I'm trying to build a language model on the character level with NLTK's KneserNeyInterpolated function. What I have is a frequency list of words in a pandas dataframe, with the only column being it's frequency (the word itself is the index). I've determined, based on the average length of words, that a 9-gram model would be appropriate.
from nltk.lm.models import KneserNeyInterpolated
lm = KneserNeyInterpolated(9)
for i in range(df.shape[0]):
lm.fit([list(ngrams(df.index[i], n = 9))])

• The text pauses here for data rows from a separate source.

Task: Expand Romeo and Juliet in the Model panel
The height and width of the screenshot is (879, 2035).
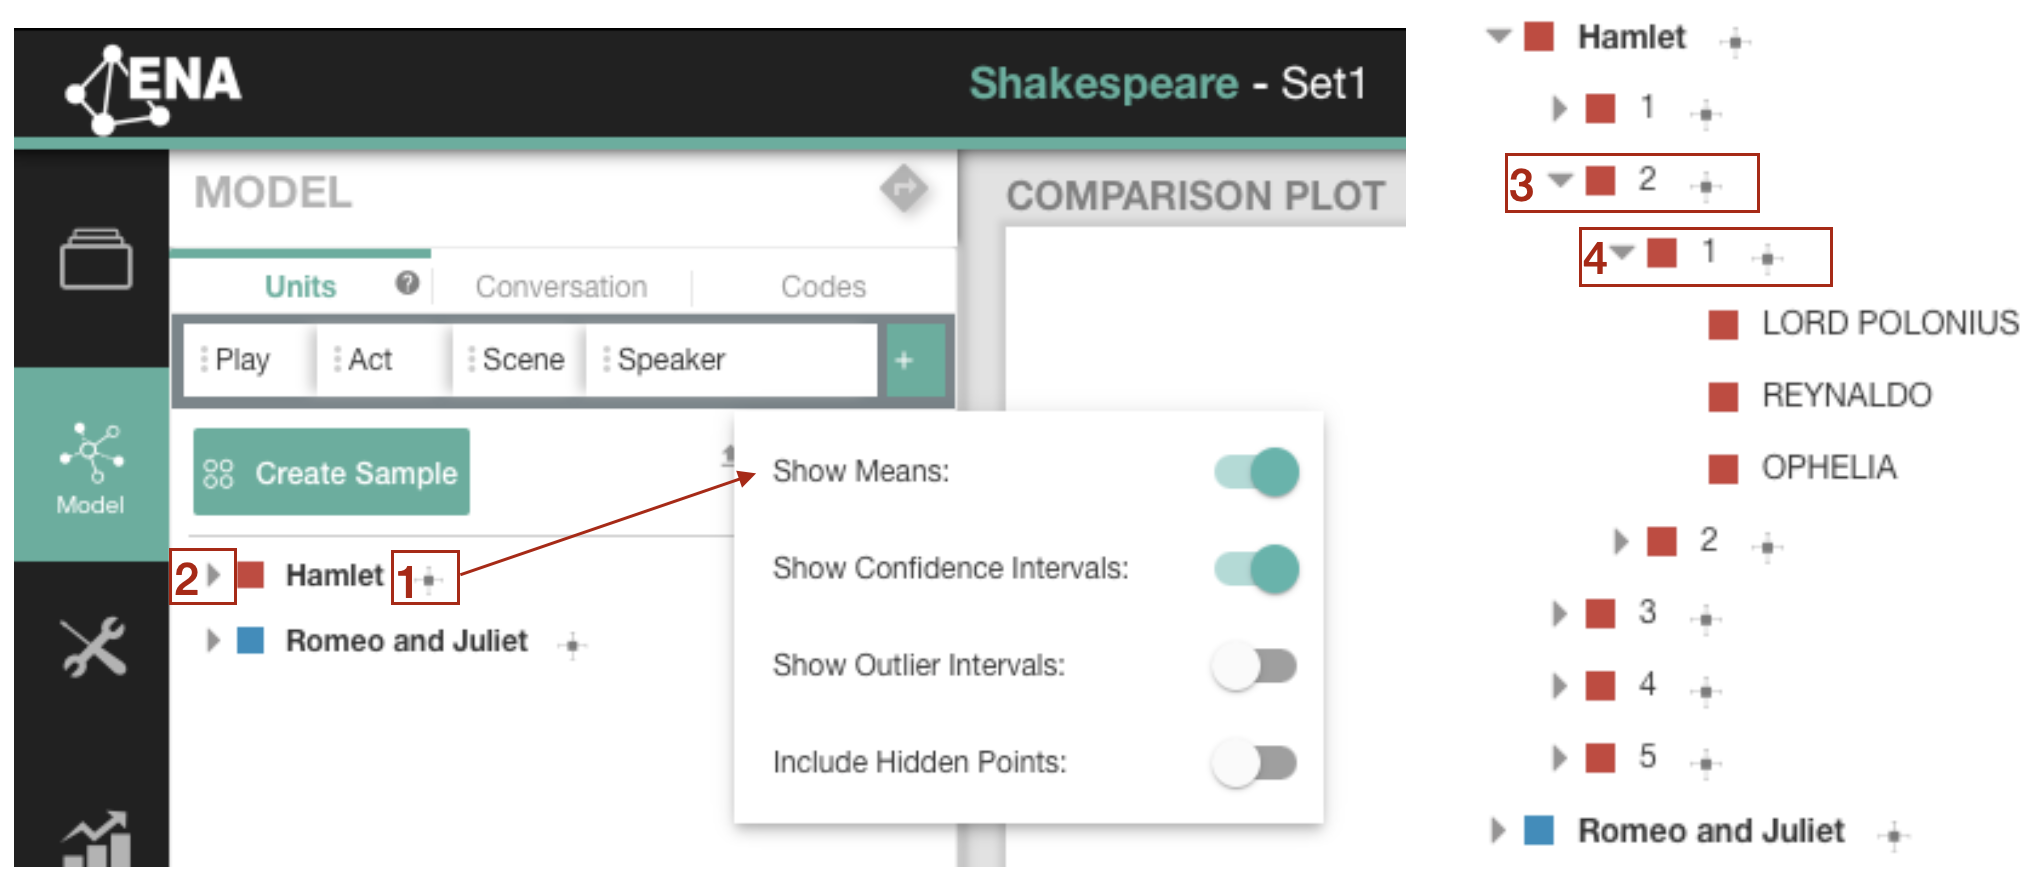Action: [x=213, y=641]
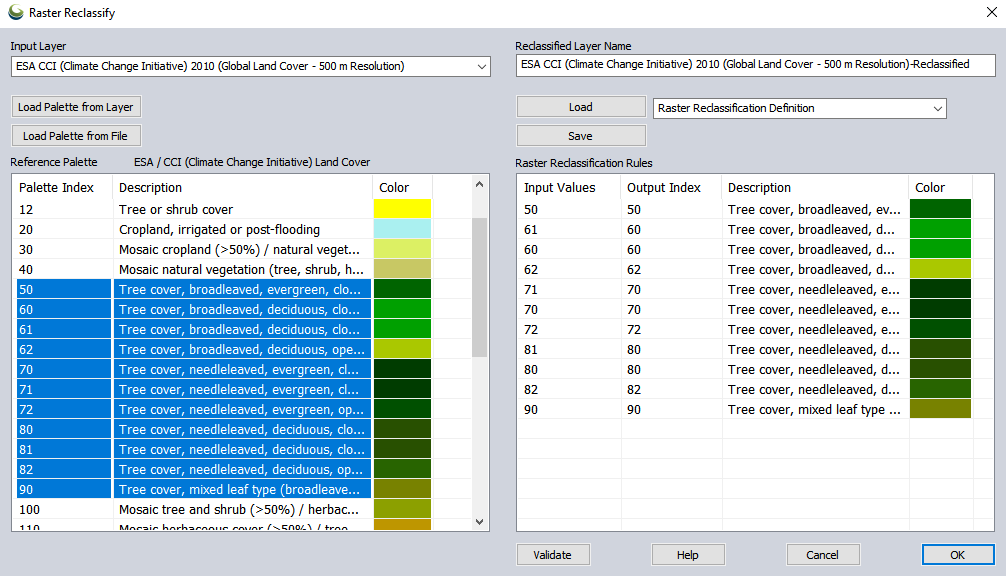Click the Reclassified Layer Name field
The image size is (1006, 576).
click(755, 65)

lm.generate(num_words = 9)
# ValueError: Can't choose from empty population
Attempt at debugging:
n = 9 # Order of ngram
train_data, padded_sents = padded_everygram_pipeline(4, 'whatisgoingonhere')
model = KneserNeyInterpolated(n)
model.fit(train_data, padded_sents)
model.generate(num_words = 10)
# ['r', '</s>', '</s>', '</s>', '</s>', '</s>', '</s>', '</s>', '</s>', '</s>']
This works (I guess?), but I can't seem to extend the functionality to successively training new words to the language model, and I still can't generate realistic words. I feel like I'm missing something basic here on how this module is supposed to work. What has made this a bit difficult is that all tutorials seem to be based on word-level ngrams.